Helena sintió que sus mejillas se sonrojaban. Decidió tomar una bocanada de aire para recobrar la calma.
—Gracias, Hoel. Estaba por salir
Hoel pareció considerar sus palabras por un momento, antes de sonreír levemente.
—Entiendo. No quiero retrasarte entonces. Solo quería verte y asegurarme de que estabas bien.
Antes de que pudiera decir algo más, Helena dio un paso hacia él, impulsada por una mezcla de nostalgia y deseo.
—Gracias por preocuparte —dijo ella, respondiendo de manera refleja.
—De nada.
Hoel la miró, y por un momento, el mundo exterior desapareció. Todo lo que Helena podía sentir era la conexión entre ellos, la electricidad que chisporroteaba en el aire. Pero recordó su cita y el esfuerzo que había puesto en mantenerse ocupada, en alejarse de esos sentimientos que la consumían.
—Debo irme ahora —dijo Helena con un esfuerzo visible, intentando mantener el control.
—Claro, no la detengo. Pero solo por curiosidad, ¿a dónde van tan arreglada? —dijo él de manera serena—. ¿Podemos vernos después? Me gustaría hablar con usted. Debo decirle algo.

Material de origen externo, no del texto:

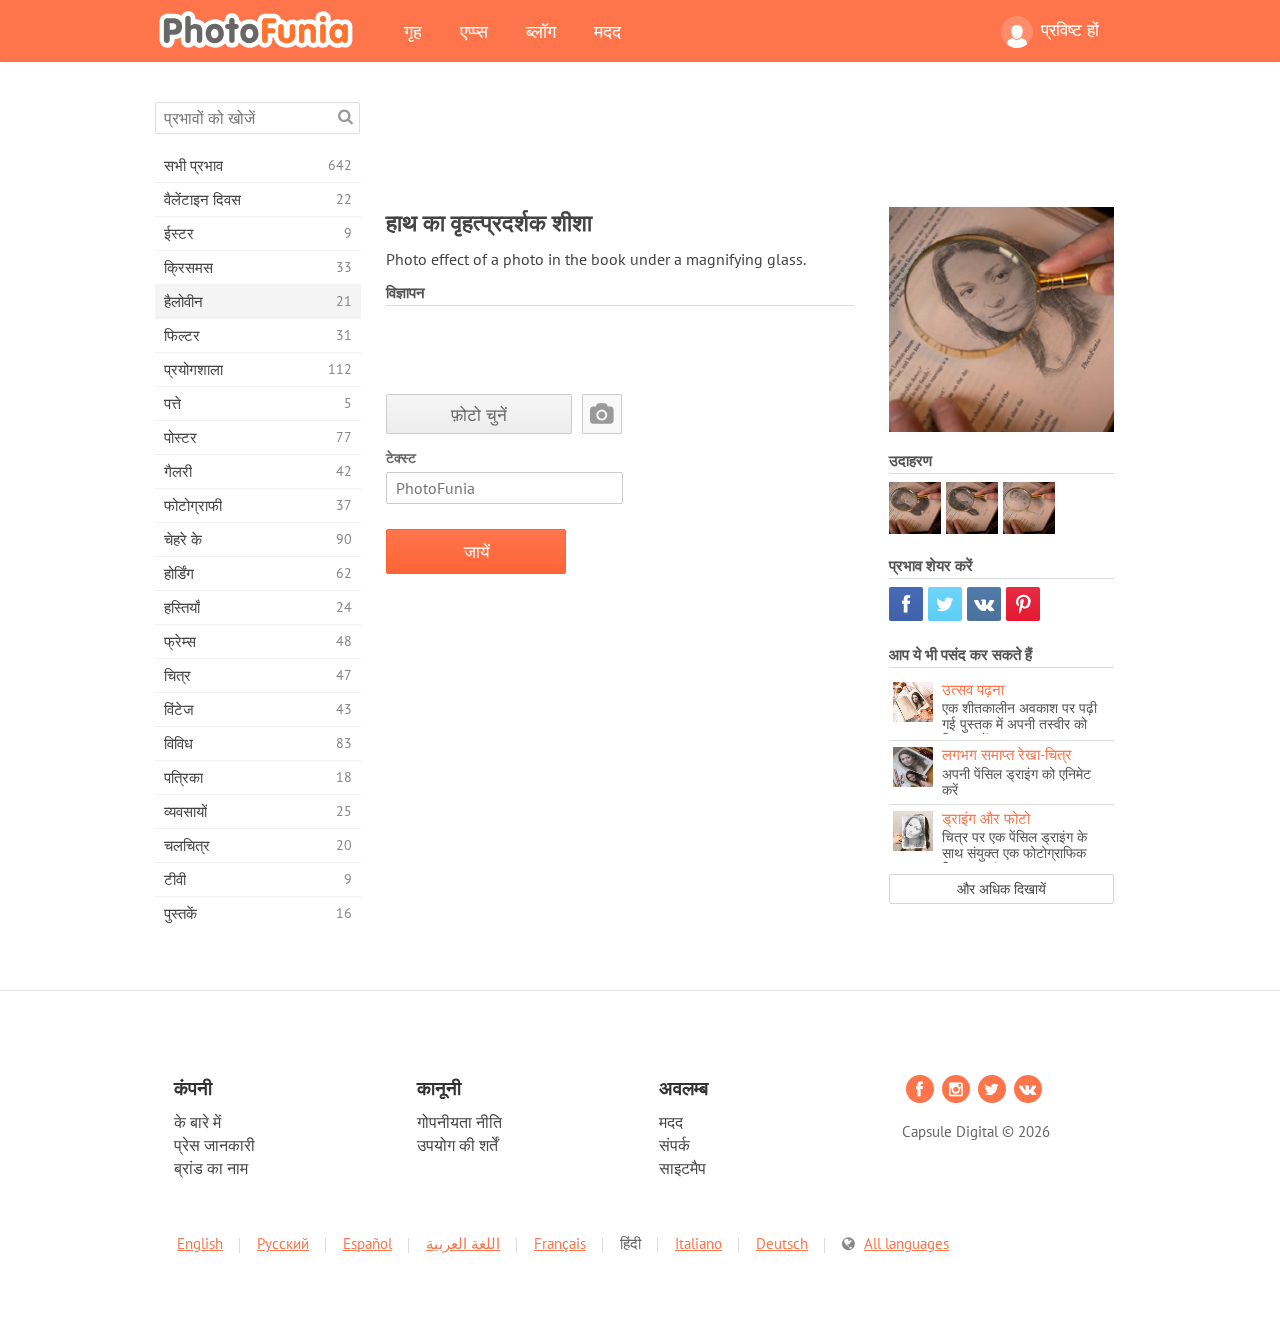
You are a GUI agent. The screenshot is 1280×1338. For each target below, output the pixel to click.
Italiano (698, 1243)
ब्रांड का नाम (211, 1168)
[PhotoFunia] (260, 29)
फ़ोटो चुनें (479, 414)
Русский (283, 1243)
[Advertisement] (750, 147)
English (200, 1243)
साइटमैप (682, 1168)
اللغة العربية (463, 1243)
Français (560, 1243)
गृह (413, 31)
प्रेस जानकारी (214, 1145)
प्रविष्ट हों (1070, 30)
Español (367, 1243)
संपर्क (674, 1145)
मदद (607, 31)
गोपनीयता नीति (459, 1122)
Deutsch (782, 1243)
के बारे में (197, 1122)
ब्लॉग (541, 31)
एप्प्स (474, 31)
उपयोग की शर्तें (457, 1145)
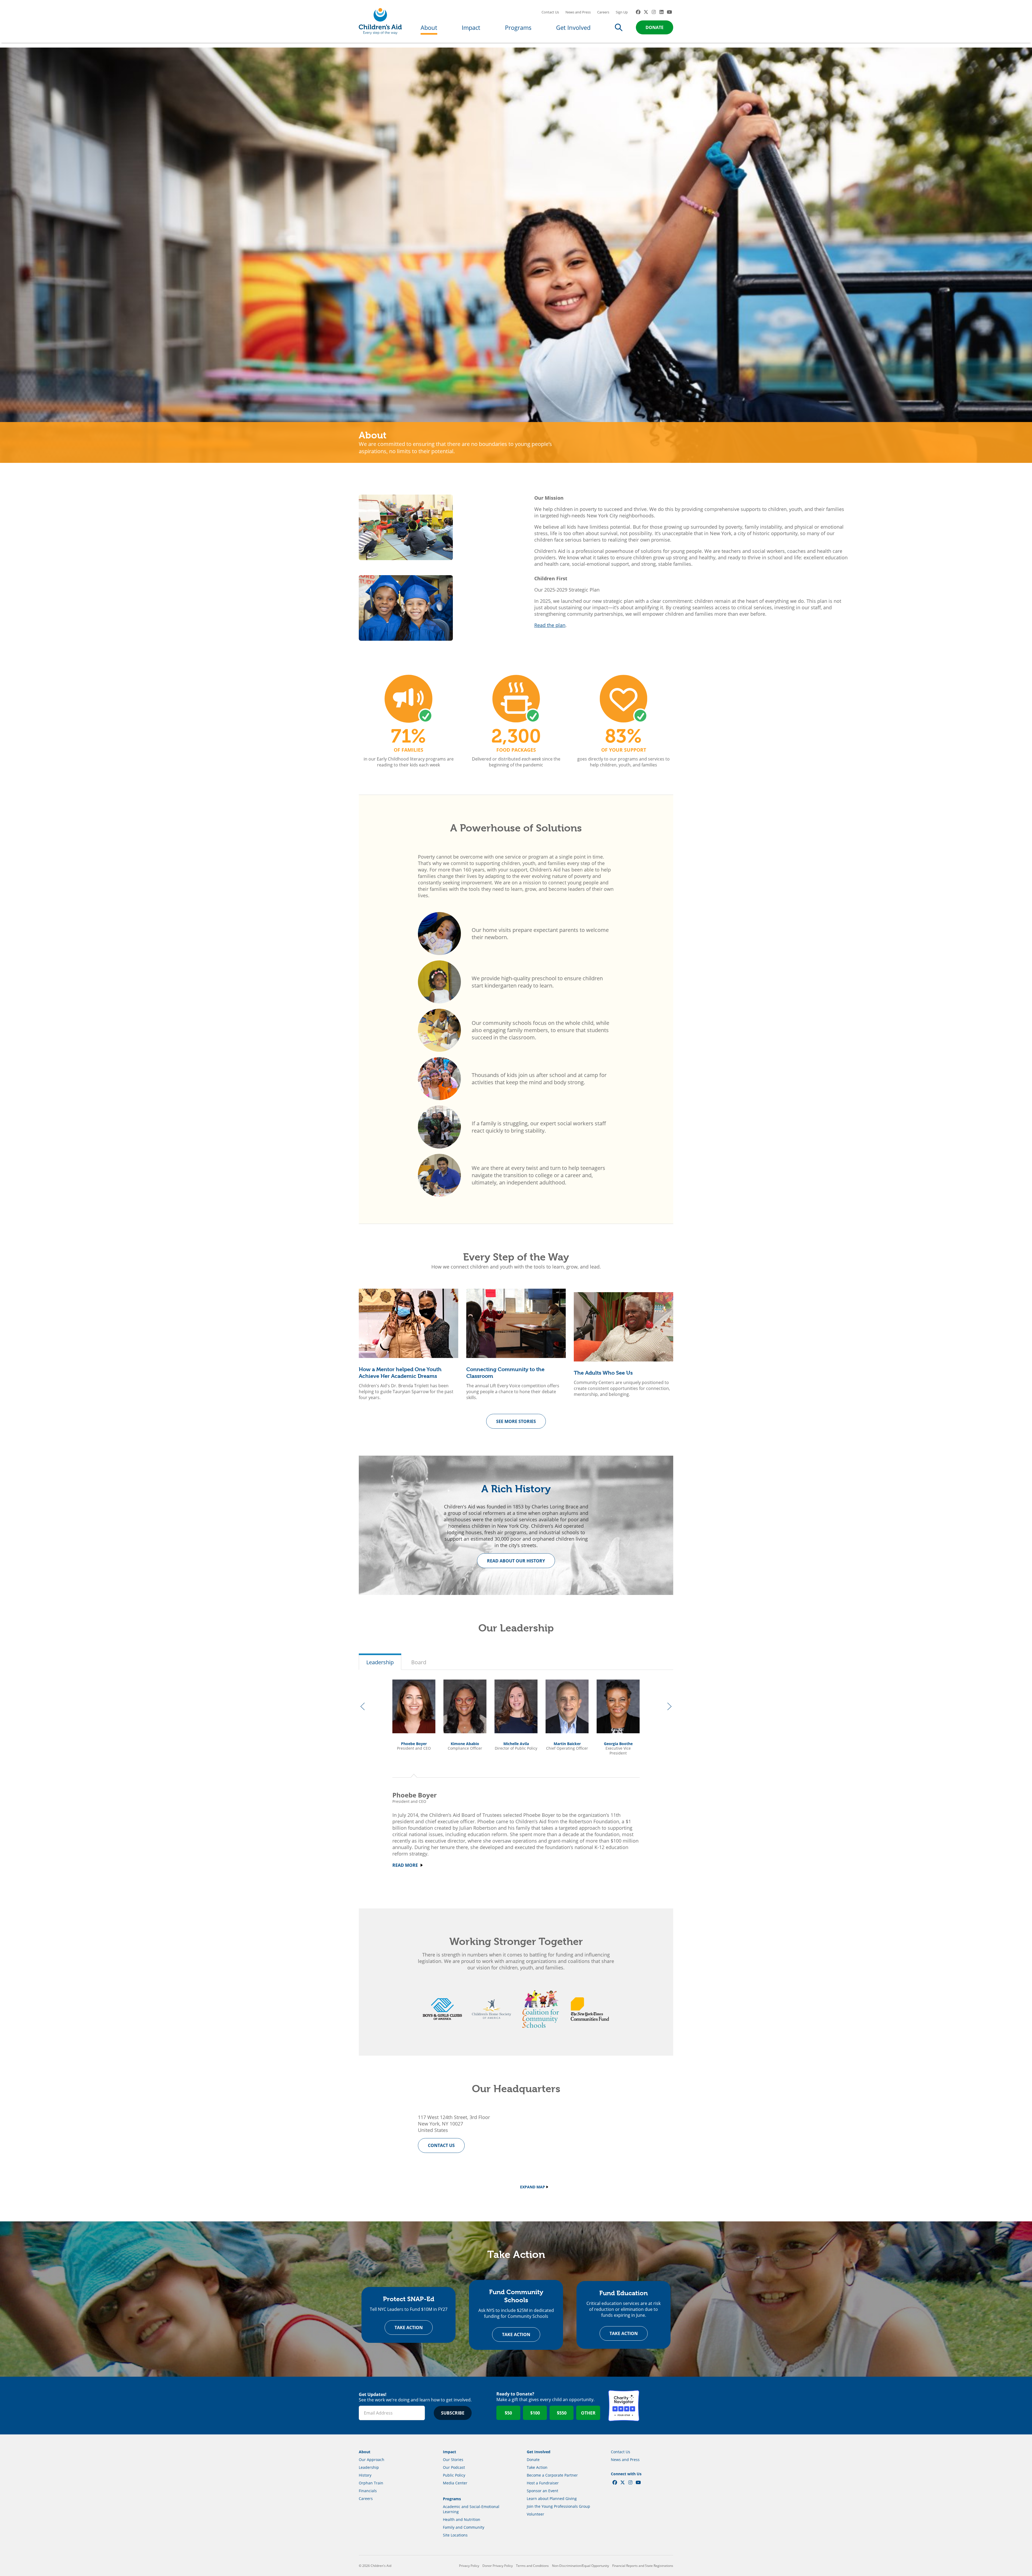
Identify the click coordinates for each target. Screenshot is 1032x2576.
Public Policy (454, 2475)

Helena tensó la mandíbula e inclinó su cabeza hacia arriba. Era la oportunidad que estaba esperando para colocar un punto final a su relación con Hoel, sin siquiera comenzar.
—iré a una cita con un amigo. Es mi doctor personal, Damián Lacross —dijo Helena con toda la intención de acabar con las esperanzas de Hoel sobre ella—. Hasta luego—. Ella le pasó por el lado. Tenía que irse lo antes posible, para evitar cualquier imprevisto.
—¿Va a ir a una cita con otro hombre? —preguntó Hoel de manera severa con su voz ronca. El semblante en su expresión cambió—. ¿Qué hay de nosotros? Después de lo que hicimos.